What happens if a government poisons a DNS cache? This is typically done for censorship. By intentionally entering false information into the country's DNS infrastructure, a government can deny access to specific web resources or redirect citizens to government-controlled landing pages instead of the intended websites.
Does clearing my browser cache fix DNS poisoning? Not necessarily. Browsers have their own caches, but the operating system and the ISP's recursive resolvers also maintain caches. To resolve the issue on your device, you should flush the DNS cache at the operating system level. If the poisoning occurred at the ISP level, you must wait for the TTL to expire or use a different, unpoisoned DNS resolver.

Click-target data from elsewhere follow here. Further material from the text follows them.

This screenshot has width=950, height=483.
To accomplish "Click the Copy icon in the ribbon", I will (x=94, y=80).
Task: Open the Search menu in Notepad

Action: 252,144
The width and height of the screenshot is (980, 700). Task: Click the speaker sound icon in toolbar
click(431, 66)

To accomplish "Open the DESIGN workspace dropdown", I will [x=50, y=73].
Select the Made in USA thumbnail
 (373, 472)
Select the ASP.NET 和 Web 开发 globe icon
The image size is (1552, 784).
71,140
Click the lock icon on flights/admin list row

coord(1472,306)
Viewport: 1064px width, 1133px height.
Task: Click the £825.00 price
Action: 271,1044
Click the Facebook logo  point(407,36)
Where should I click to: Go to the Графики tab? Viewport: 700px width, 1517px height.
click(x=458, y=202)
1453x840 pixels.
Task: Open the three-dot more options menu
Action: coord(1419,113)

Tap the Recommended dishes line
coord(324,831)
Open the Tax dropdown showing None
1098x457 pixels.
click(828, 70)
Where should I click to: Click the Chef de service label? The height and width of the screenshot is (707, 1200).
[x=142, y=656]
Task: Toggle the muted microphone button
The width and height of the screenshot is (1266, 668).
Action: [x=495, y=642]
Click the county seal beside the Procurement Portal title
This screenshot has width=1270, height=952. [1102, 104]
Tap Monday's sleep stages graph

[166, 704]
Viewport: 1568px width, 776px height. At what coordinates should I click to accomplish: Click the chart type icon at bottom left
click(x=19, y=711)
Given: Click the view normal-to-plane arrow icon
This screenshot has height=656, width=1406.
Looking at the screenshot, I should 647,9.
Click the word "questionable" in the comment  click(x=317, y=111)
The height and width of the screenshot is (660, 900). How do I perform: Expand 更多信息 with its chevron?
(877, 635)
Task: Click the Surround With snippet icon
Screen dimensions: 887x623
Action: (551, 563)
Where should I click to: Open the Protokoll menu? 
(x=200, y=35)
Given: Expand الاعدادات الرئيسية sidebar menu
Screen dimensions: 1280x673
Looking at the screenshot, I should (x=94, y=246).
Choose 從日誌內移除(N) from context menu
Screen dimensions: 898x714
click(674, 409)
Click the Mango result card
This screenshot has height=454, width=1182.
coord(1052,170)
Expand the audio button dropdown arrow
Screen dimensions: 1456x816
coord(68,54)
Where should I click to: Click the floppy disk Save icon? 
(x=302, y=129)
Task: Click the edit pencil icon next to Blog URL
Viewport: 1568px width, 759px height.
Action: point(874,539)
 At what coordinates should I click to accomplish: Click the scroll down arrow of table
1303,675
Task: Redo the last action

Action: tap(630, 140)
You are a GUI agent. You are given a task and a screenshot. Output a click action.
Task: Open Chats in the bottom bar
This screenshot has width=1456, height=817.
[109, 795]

How does DNSSEC stop these attacks? [DNSSEC was implemented in Internet root zone servers in 2010] (Wikipedia) to add a layer of authentication. It uses public key cryptography to digitally sign DNS records. When a resolver receives a response, it checks the digital signature to ensure the data has not been tampered with and originated from the legitimate authoritative server.
Why is UDP more vulnerable than TCP for DNS? TCP requires a "handshake" to initiate communication, which creates a verified connection between two parties. DNS uses UDP, which has no handshake. An attacker can send a message via UDP with a forged header and the recipient has no built-in way to verify that the sender is who they claim to be.